My experience with 144/240 Volvos was they are exceptionally rugged, and relatively easy to work on with the exception of two things. Have had experience with 3, including a diesel.
1) The heater fan. Various mechanics have said that the entire car is built around the heater fan. So if it breaks, well, it’s a huge pain to get to to replace. And they do break.
2) The lean-burn system they borrowed from Chrysler. The best thing to do is to just plug the vacuum line that goes to it. You can do that in Texas but you cannot get it to pass smog in California if you do that.
I found the electrics to be simple and rugged. But on later Volvos that I’ve had to help neighbors with (740’s, 960’s, and subsequent) I found the electrics to be a nightmare.

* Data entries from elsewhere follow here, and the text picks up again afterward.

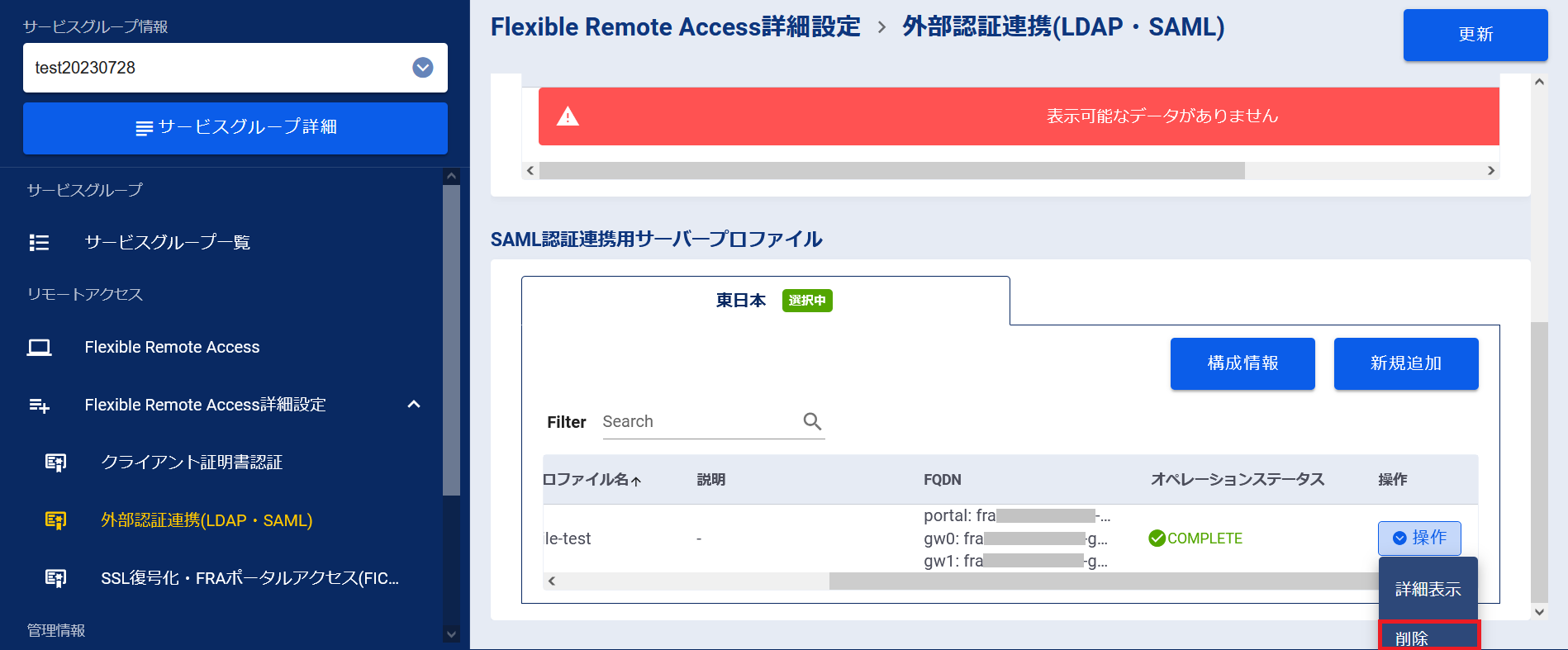Viewport: 1568px width, 650px height.
Task: Click the green COMPLETE status check icon
Action: coord(1157,539)
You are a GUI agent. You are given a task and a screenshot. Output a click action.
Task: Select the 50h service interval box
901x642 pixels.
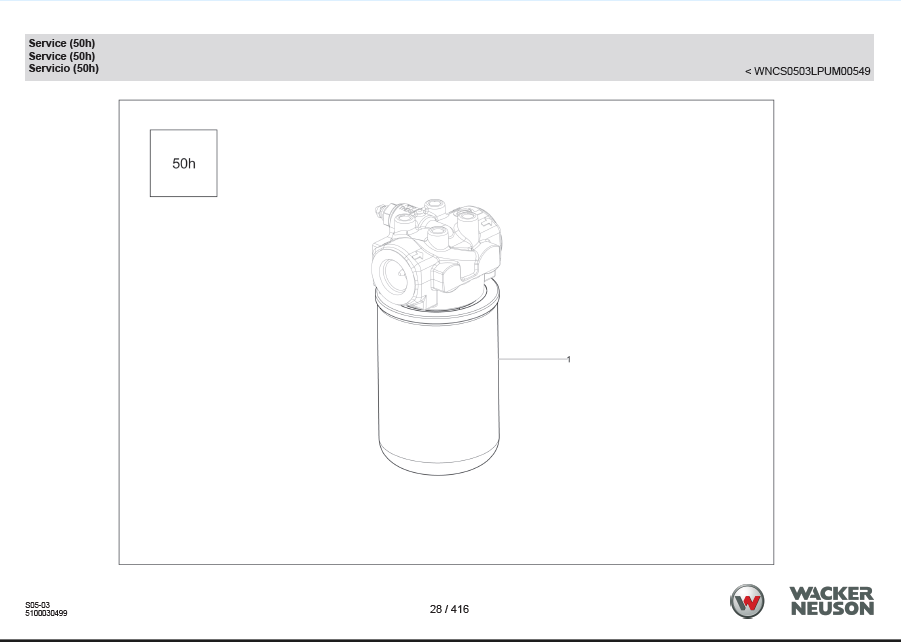tap(184, 163)
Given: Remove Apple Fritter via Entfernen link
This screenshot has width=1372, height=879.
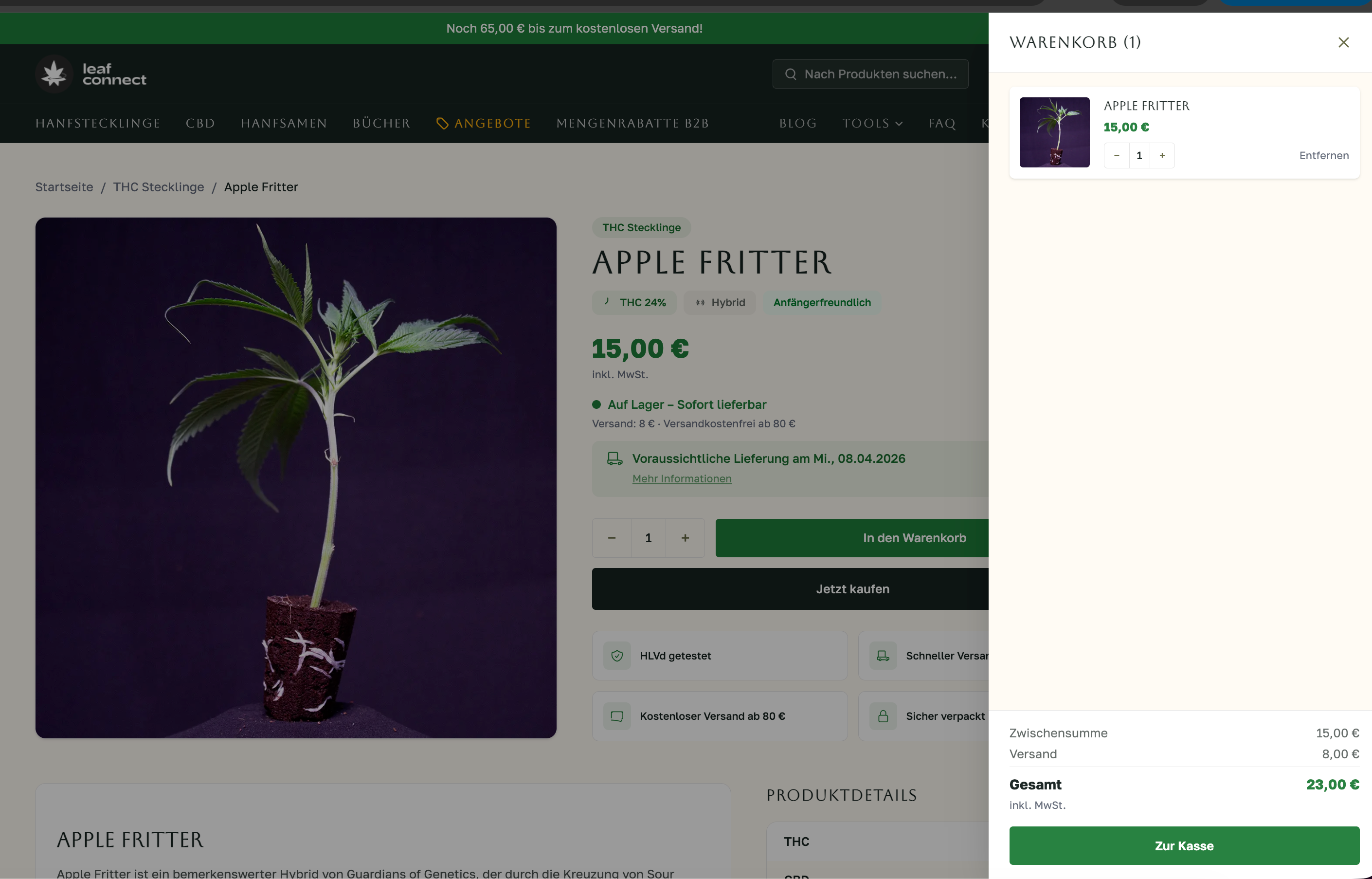Looking at the screenshot, I should click(x=1323, y=155).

Well written. You have the right attitude, so all can be overcome.
Oy sheeyoot.
One cannot pay rent with The Right Attitude™. Same goes for doctors and dentists and utility companies; grocery stores, insurance companies, gas stations, pharmacies, clothing stores, and all the other vendors of life’s necessities.
They don’t take pulled bootstraps, either; dollars are required. If one doesn’t have any of those, then you live (or die) without; no state-of-mind adjustment or attitude selection will help.
Don’t forget thoughts and prayers!
That may be true, but how you react and deal with your set backs is very important. The right attitude guides you to make the right choices, to remain optimistic and moving in a positive direction. It will help you to make the right choices and follow an opportunity when it presents itself. What is the alternative? Hopelessness? Despair? Substance abuse to dull the pain?
That is why your belief system is so important and fundamental to your success and survival. Your Faith, your family, and your true friends can mean the difference in survival and success. I hope for the best outcome for you and your family.
Ahmen!
Attitude can’t help or cure everything, but it sure can help. I hope things look up soon for Cassy.
On the subject of Volvos, that body series was amazing. People absolutely loved them, although they’re mostly gone now even here in Calif. Closest I came to driving one was back around ’73 when I drove a friends brand new 142GT. A wow car to me at the time, but my frame of reference was 6 volt, aircooled VWs. But those 240 series Volvos are just so beloved, not fast, didn’t handle particularly well, weren’t thirsty, but not miserly on gas either, but something about them brought them a wide, loyal and passionate following. I’m sure reliability helped, but there was more than that.
Reading this gave me a lump in my throat! Great attitude, Cassy!
Good luck with the trusty Volvo – I’m sure it will serve you and your family well and I hope you other half lands that job.
I’m sure everyone in the CC community who reads this will also feel “awful proud” of you!
Good luck with your Volvo! Reminds me of my 1980 240 2-door, same color. I had it for 21 years, from 1982 to 2003, and it accumulated about 245,000 miles by the end (VDO odometer became intermittent in the last years with a cracked plastic gear).
Girl, you’re one of the strongest people I know and I’m glad to call you a friend. The abundance and beauty you manage to pull from some of the hardest times is admirable. This country can be and often is cruel, and I don’t know the right solutions, but I believe in you. Thank you for sharing this story with us. I’m awful proud of you, too.